THE PROBLEM
Medical students need to practice applying conceptual knowledge in authentic situations.
Medical students face a challenge in the transition from didactic instruction in the first half of medical to application when they start clinical rotations. The mental leap to apply conceptional knowledge to a bleeding patient in a crowded ER is a big one. We addressed this gap in training with AI-driven case based learning that provides studnets with the opportunity to interact with patients in authentic and dynamic clinical scenarios.
Results
Seven months post-launch, the product has facilitated over 30,000 case sessions across more than 9,000 unique users. Its distinctive value proposition of combining clinical rigor with a simple, intuitive user experience continues to resonate with medical institutions. As of this writing, 58 healthcare education programs have either piloted or actively adopted the platform, reflecting strong early momentum and market fit.
Understanding our primary customer:
Healthcare Educators
Problems to solve:
Educators need to facilitate patient interactions practice for medical students in order to prepare them for clinical rotations.
Writing simulation cases is time consuming and traditional simulation centers are cost and time intensive
Educators need to accelerate students’ clinical skill development and evaluate their preparedness at scale
Students need lower-stake opportunities to practice patient interactions before high-stakes evaluations
Enable streamlined way to deliver realistic patient interaction practice without needing full simulation center resources
Help accelerate clinical skill development through repetition and immediate feedback
Enable faculty to efficiently evaluate communication and clinical reasoning skills objectively across many students
Support for asynchronous learning to fit student schedules and free up educator time
Understanding the problems
How might we…
Defining our plan
Build a best-in-class patient simulation experience addressing the needs of faculty and enterprise customers.
For healthcare educators, the ability to facilitate realistic patient interaction simulations efficiently, cost effectively and more regularly in order to better prepare students for success in clinical rotations and, ultimately, in practice.
Project Challenges
First to market
Bringing this product to market as one of the first scalable, AI-powered patient simulation platform for pre-clinical medical education presented both a strategic advantage and a significant challenge. While there was a clear unmet need - educators lacked low-cost, low-stakes ways to help students practice patient interactions - the absence of direct competitors also meant a lack of precedent. Every aspect of the product experience, from the simulation format to the faculty assignment model, had to be built from first principles and rigorously validated through pilots.

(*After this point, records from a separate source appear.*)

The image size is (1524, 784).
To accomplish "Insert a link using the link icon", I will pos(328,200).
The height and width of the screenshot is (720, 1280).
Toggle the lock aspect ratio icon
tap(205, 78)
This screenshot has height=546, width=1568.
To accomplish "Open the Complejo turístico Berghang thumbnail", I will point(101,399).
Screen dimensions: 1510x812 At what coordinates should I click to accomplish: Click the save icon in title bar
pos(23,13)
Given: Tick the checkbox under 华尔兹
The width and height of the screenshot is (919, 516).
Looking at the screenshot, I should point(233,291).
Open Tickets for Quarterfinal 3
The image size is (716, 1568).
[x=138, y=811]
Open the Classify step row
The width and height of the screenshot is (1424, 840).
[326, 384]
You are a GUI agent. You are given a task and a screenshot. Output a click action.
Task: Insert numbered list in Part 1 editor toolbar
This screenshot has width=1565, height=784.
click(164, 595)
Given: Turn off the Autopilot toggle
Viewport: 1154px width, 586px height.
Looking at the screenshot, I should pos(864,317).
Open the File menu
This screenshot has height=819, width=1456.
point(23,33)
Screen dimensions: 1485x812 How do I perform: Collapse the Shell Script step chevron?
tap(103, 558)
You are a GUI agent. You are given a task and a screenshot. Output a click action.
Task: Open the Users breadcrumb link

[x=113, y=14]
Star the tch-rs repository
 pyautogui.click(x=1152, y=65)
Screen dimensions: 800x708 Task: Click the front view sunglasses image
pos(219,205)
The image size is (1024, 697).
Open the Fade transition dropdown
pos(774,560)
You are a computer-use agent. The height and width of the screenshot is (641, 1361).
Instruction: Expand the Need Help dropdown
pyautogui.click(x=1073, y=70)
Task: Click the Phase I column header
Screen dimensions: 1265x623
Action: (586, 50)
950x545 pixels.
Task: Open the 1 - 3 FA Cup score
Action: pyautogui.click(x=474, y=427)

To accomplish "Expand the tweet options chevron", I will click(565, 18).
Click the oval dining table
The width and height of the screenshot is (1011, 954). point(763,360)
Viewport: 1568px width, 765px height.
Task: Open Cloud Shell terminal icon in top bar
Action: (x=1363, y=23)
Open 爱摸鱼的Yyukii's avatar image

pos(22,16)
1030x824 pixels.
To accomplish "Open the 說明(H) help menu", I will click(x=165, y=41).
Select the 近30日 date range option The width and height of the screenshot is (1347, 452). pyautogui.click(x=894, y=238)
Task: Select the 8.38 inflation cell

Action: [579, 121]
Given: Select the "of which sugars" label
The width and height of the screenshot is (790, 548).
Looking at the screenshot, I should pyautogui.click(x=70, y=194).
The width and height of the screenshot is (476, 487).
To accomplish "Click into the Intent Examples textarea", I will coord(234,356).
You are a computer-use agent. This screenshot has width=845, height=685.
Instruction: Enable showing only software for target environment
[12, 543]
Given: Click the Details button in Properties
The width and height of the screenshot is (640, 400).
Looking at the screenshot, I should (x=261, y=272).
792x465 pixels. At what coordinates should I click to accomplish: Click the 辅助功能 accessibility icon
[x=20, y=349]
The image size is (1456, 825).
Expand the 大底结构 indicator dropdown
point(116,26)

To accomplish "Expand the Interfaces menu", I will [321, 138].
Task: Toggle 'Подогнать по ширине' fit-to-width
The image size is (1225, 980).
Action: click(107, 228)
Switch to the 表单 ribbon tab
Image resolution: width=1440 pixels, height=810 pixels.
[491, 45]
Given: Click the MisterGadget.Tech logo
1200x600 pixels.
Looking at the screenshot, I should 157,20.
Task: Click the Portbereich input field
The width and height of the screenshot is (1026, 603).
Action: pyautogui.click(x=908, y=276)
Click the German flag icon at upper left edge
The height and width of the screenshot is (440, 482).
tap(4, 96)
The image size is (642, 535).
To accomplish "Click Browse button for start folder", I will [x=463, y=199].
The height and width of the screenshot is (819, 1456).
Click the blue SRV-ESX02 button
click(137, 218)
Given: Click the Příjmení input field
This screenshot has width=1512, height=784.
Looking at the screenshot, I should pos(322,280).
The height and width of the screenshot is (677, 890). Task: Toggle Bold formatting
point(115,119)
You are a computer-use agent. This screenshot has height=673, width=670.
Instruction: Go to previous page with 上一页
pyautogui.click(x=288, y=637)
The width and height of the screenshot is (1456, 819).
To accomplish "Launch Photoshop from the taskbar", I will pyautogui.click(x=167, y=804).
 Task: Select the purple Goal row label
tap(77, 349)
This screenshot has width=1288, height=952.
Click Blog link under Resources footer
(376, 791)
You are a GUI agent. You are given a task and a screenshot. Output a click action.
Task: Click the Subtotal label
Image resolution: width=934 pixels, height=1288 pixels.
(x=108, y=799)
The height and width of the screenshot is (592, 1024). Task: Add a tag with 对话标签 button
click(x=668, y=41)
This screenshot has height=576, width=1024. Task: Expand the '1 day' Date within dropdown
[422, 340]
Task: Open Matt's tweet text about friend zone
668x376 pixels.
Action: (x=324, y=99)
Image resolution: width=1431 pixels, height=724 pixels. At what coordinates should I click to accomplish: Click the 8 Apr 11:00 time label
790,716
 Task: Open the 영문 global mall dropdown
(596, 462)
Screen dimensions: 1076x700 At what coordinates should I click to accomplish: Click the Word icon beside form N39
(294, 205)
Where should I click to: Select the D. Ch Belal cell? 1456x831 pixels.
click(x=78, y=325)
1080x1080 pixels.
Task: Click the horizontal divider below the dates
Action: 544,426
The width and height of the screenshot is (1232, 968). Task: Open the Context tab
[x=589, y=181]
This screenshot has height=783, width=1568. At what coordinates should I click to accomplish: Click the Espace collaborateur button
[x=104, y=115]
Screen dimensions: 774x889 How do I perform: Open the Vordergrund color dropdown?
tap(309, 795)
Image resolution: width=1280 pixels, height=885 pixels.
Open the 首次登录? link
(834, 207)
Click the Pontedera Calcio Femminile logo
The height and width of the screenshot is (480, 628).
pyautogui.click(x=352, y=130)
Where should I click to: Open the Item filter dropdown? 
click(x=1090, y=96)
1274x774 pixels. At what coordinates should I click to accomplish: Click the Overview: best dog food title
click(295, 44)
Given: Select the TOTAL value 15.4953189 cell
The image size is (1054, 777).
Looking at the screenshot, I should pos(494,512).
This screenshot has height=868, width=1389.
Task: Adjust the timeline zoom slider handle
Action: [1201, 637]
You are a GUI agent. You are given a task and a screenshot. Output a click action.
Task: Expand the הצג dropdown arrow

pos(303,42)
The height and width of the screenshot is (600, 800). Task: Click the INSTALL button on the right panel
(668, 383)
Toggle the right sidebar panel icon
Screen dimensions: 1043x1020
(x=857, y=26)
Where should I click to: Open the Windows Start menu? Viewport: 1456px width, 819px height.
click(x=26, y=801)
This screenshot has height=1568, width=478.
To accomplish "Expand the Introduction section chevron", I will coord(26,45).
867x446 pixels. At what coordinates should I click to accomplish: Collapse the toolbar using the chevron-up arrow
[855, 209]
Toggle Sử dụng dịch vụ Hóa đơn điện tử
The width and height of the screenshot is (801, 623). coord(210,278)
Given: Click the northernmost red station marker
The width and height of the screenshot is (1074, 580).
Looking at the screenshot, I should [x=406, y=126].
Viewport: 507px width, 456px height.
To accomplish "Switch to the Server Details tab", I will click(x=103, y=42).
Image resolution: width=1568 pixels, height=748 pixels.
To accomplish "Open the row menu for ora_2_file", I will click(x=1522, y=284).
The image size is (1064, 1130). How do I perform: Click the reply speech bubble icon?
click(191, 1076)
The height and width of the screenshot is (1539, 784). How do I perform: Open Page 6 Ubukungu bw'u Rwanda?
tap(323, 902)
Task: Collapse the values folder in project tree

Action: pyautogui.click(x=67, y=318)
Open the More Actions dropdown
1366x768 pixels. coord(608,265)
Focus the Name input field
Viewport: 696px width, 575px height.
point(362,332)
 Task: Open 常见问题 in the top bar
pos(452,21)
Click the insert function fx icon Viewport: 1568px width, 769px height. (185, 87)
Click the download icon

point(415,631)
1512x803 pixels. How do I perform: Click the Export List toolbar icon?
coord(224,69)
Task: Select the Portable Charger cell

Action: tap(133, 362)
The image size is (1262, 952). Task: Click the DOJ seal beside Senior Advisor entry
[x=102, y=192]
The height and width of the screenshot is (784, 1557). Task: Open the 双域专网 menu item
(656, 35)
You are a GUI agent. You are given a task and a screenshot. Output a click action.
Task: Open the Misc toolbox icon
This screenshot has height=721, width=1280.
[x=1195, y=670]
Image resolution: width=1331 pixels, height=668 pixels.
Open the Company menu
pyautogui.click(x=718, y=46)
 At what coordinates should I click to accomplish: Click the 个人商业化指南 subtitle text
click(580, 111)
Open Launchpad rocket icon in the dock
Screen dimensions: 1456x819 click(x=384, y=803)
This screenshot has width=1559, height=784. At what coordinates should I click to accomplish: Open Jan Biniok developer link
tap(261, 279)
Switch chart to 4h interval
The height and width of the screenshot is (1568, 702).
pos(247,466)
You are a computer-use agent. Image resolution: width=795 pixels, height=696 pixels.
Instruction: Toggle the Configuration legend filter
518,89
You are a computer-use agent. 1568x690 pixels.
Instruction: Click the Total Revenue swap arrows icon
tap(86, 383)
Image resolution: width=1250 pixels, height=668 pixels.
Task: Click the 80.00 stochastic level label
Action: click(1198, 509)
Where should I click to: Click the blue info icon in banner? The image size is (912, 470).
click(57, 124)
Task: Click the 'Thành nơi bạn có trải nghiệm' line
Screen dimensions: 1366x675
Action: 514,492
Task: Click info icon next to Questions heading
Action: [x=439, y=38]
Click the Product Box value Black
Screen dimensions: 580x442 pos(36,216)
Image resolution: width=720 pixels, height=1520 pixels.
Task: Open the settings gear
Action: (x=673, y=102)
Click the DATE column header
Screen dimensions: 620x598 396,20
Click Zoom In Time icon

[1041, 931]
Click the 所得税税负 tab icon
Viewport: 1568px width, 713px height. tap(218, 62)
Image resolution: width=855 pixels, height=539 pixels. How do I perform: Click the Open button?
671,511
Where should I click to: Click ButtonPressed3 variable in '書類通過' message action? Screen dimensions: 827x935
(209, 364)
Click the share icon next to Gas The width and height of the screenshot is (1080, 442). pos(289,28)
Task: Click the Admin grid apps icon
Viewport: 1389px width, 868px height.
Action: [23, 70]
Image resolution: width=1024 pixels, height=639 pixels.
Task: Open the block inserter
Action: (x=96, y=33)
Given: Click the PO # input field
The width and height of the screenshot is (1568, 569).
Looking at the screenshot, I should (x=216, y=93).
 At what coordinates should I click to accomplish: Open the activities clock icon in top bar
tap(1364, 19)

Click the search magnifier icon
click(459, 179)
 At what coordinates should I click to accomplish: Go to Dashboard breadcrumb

We had to educate customers on how this new solution fit into their existing workflows, while simultaneously proving that the experience was pedagogically sound and technically reliable. Striking the right balance between innovation and adoption readiness was essential to building credibility in a conservative, high-stakes domain like healthcare education.
Building with third party dependencies
A core complexity of the this platform was its reliance on third-party providers for critical AI functionality. While these technologies were essential to delivering a lifelike, responsive patient experience, they introduced unique technical, operational and revenue risks. Shifts in provider APIs, latency issues, model accuracy limitations, and integration hurdles all impacted the quality of the end-user experience. Additionally, the medical education use case required a higher threshold of reliability and domain specificity than typical consumer-facing AI tools. Developing prompts and safeguards to ensure consistent, clinically appropriate responses - while also maintaining data privacy and performance standards - required tight engineering, product & content collaboration, aggressive testing, and ongoing iteration.